The term "just" or "justified" (dikē in all its forms) is a crucial term in Paul's theology (cf. Rom. 3:4, 20,24,26,28,30; 4:2,5; 5:1,9; 6:7; 8:30,33). The words "just," "justify," "justification," "right," and "righteousness" are all derived from dikaios. In Hebrew (tsadag, BDB 843) it originally referred to a long straight reed (15 to 20 feet) which was used to measure things, such as walls or fences, for plumb. It came to be used metaphorically of God as the standard of judgment.
In Paul's writings the term had two foci. First, God's own righteousness is given to sinful mankind as a free gift through faith in Christ.

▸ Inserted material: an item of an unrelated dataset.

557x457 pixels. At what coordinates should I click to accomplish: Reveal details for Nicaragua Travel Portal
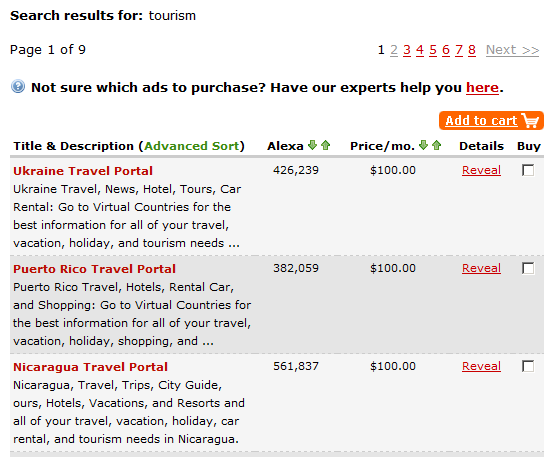coord(481,366)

This is often called imputed righteousness or forensic righteousness. It refers to one's legal standing before a righteous God. This is the origin of Paul's famous "justification by grace through faith" theme.

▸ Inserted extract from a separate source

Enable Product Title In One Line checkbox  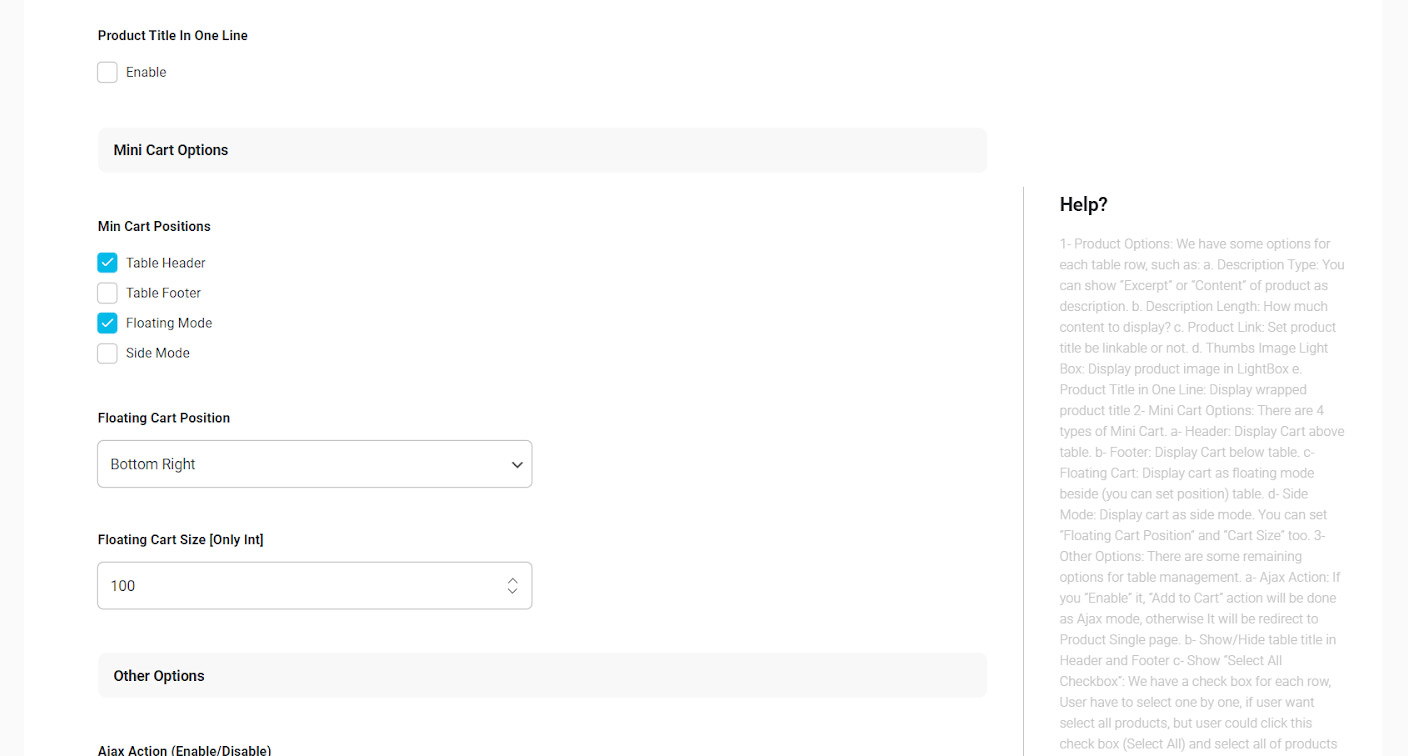coord(107,72)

Second, God's activity of restoring sinful mankind into His image (cf. Gen. 1:26-27), or to put it another way, to bring about Christlikeness. This verse-like Matt. 7:24; Luke 8:21 and 11:28; John 13:17; James 1:22-23,25-urges believers to be doers not just hearers.
Imputed righteousness (justification) must result in righteous living (sanctification). God forgives and changes sinners! Paul's usage was both legal and ethical.
The New Covenant gives humans a legal standing but also demands a godly lifestyle. It is free, but costly!
Johann.
The content of a gift can itself be experience of doing something, such as giving someone the opportunity to experience driving a Ferrari for an hour, where that experience intrinsically requires them to do the work of driving it, but where doing that work has not to do with trying to earn the opportunity as a wage. Likewise, the content of God's gift of eternal life is the experience of knowing Him and Jesus (John 17:3) and the gift of God's law is His instructions for how to have that experience, and the same is true for getting to have the gift of experiencing the righteousness of God through obeying His law.